• Task prompt
Print, exactly and without pictures, the lines from the one where "Luxemburg (559, 186)" appears down to the end of the entries.

• Material for this task
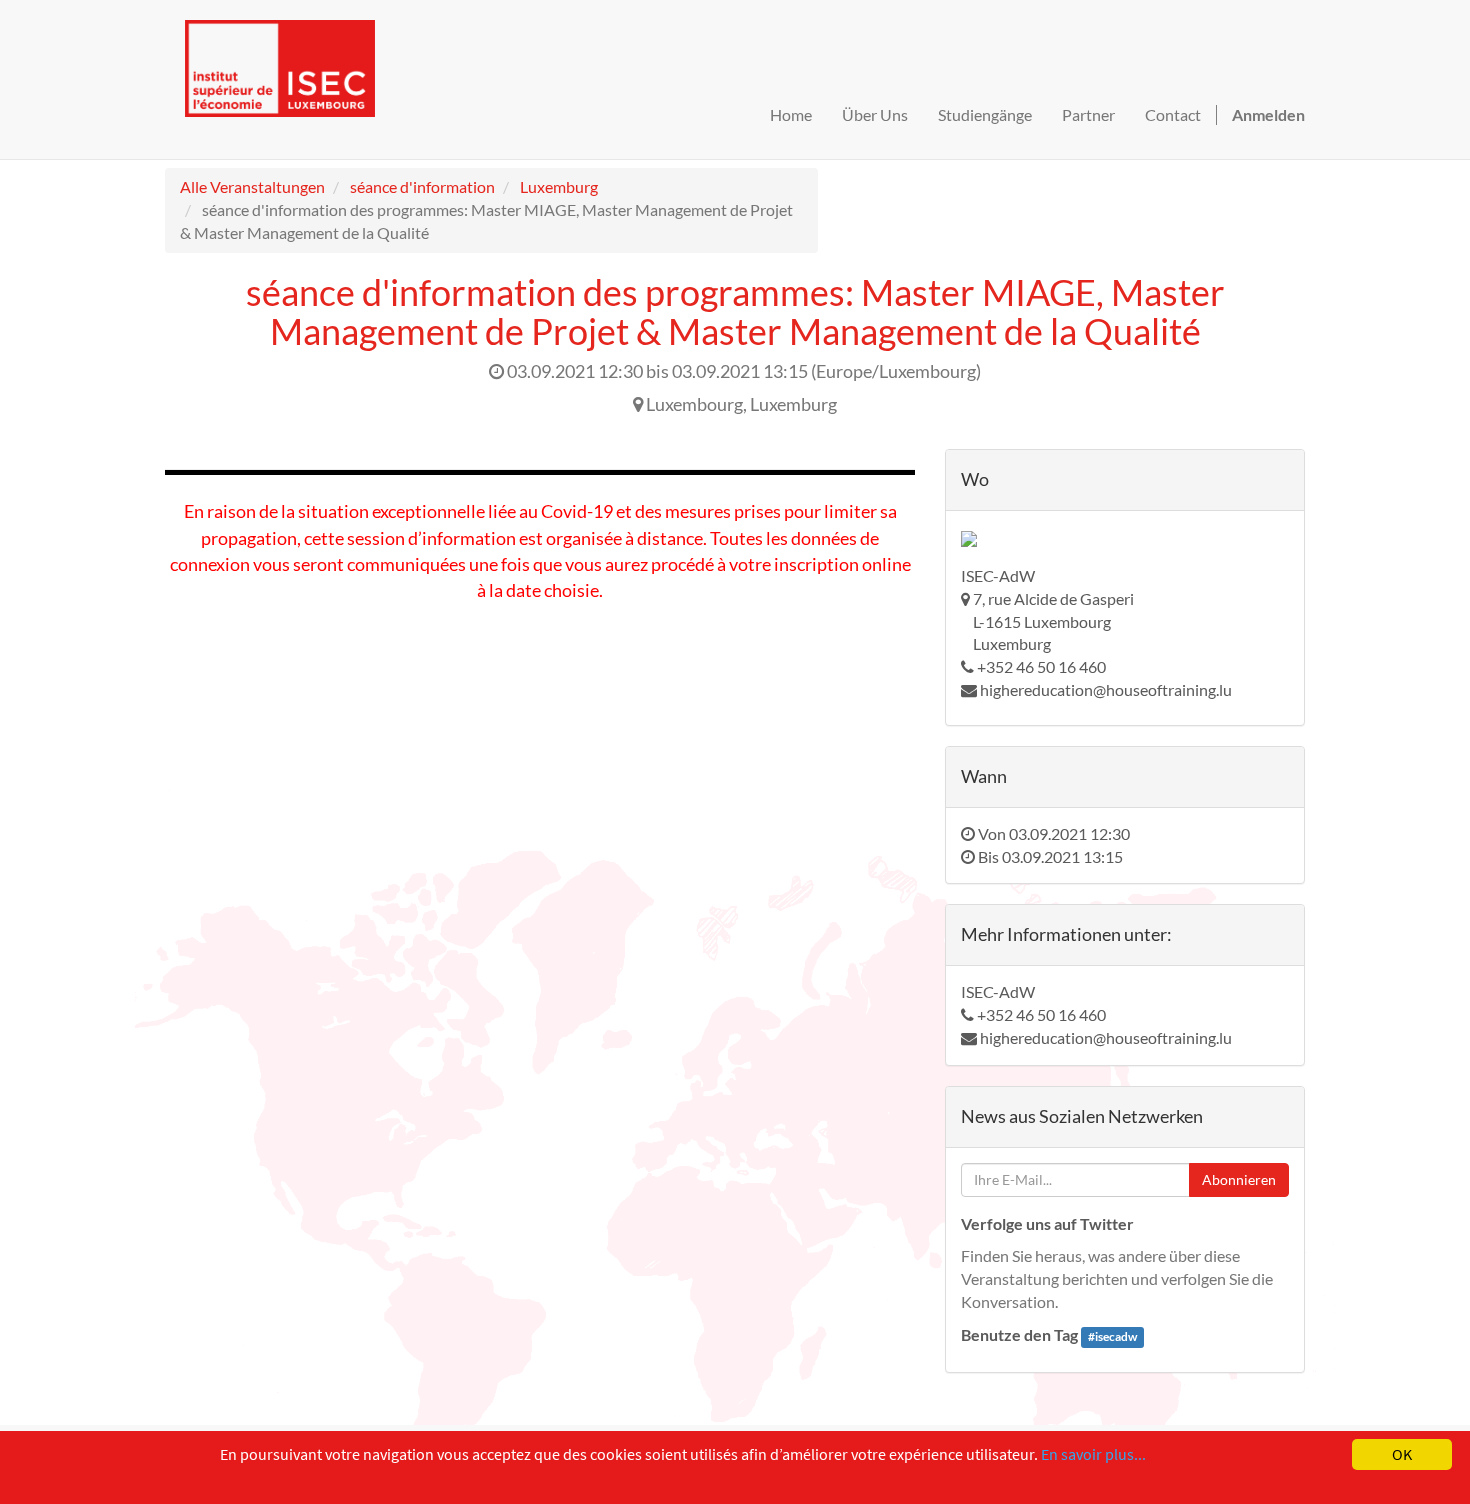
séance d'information (422, 186)
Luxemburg (559, 186)
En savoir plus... (1093, 1454)
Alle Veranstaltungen (252, 186)
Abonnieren (1239, 1179)
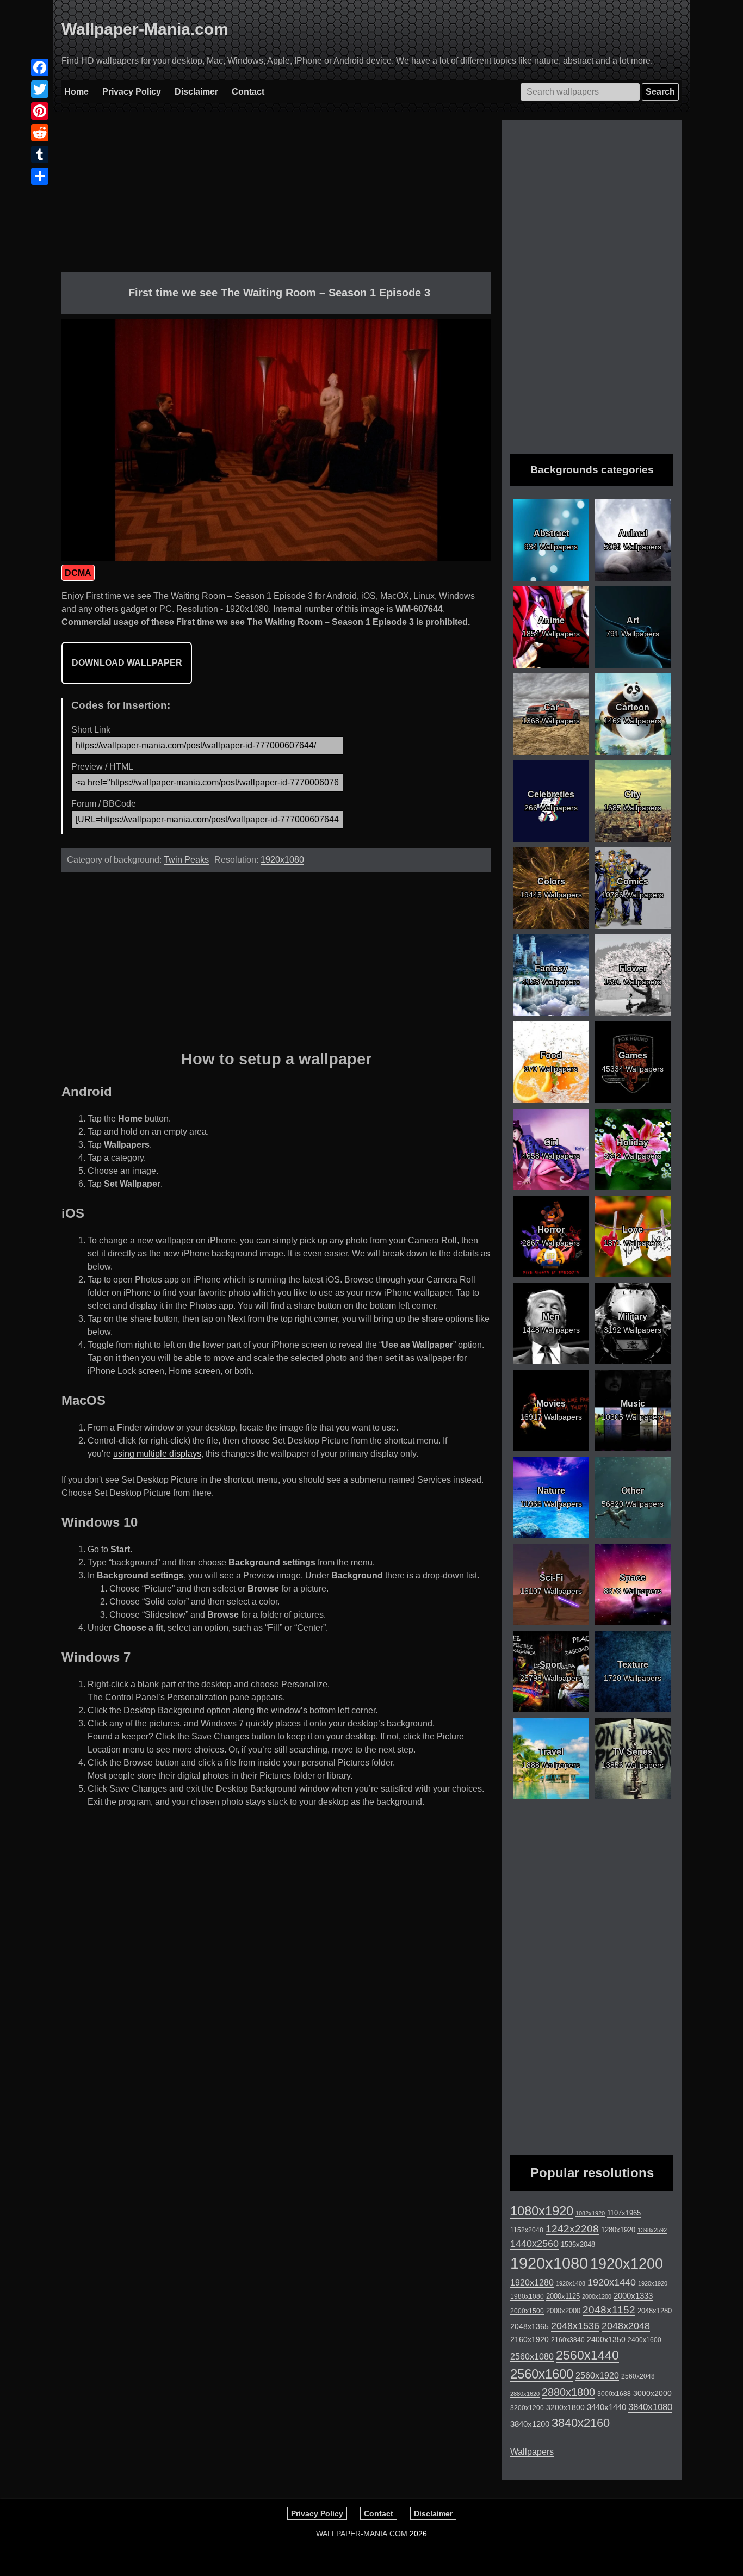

• Exercise solution
Luxemburg (559, 186)
En savoir plus... (1093, 1454)
Alle Veranstaltungen (252, 186)
Abonnieren (1239, 1179)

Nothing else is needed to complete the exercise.